▶ **What to produce**:
Please return only the lines from the one showing "The width and" to the end of the entries, keeping both ends and dropping every picture.

Collected data entries:
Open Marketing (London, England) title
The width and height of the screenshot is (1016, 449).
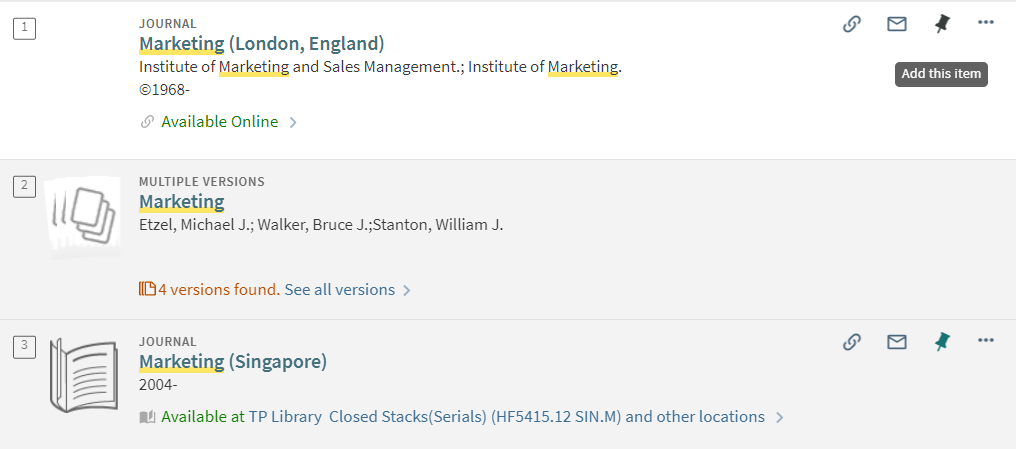[262, 44]
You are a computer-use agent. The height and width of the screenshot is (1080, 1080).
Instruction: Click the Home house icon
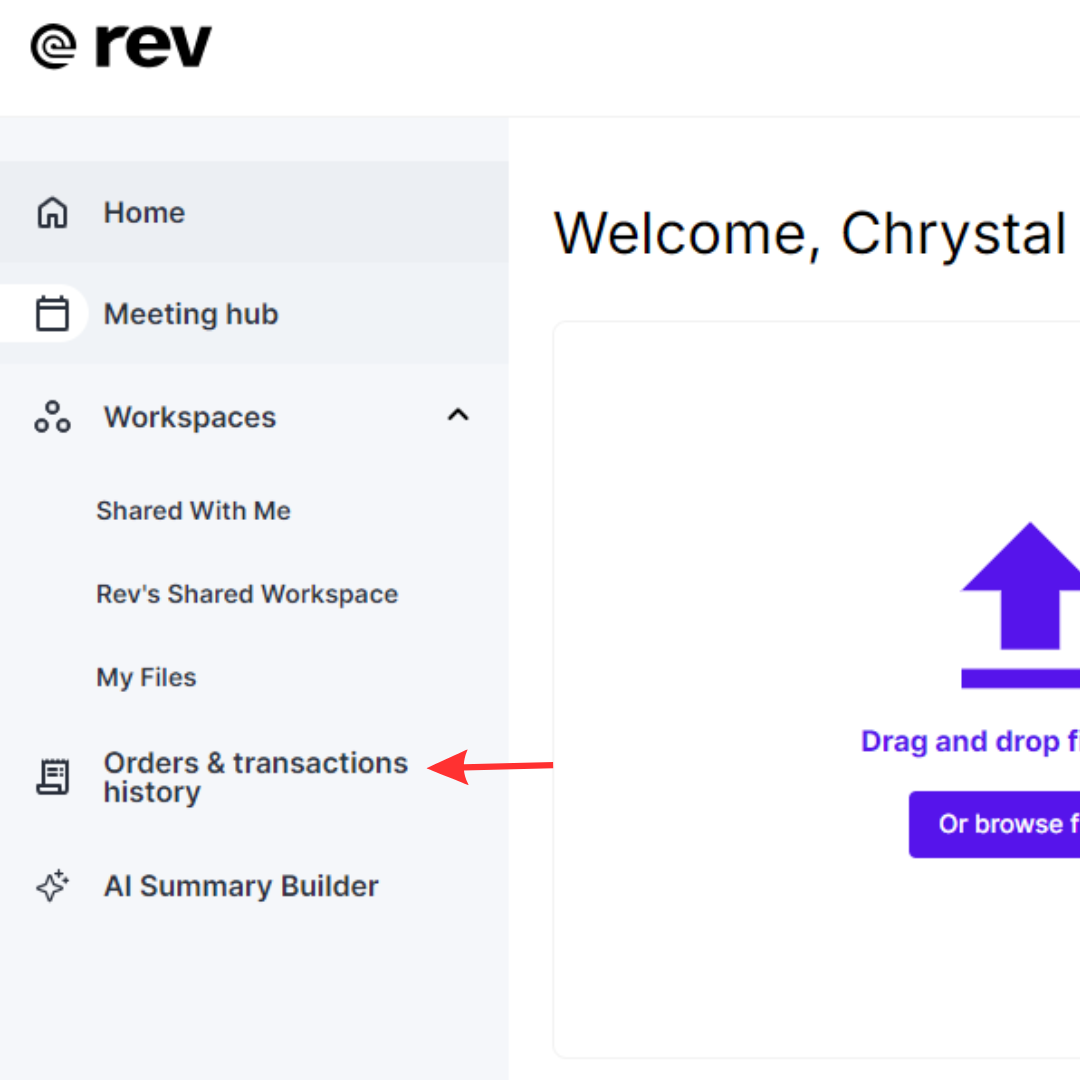(52, 212)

▶ **Answer section**:
The width and height of the screenshot is (1016, 449).
[262, 44]
You are a computer-use agent. The height and width of the screenshot is (1080, 1080).
Instruction: Click the Home house icon
(52, 212)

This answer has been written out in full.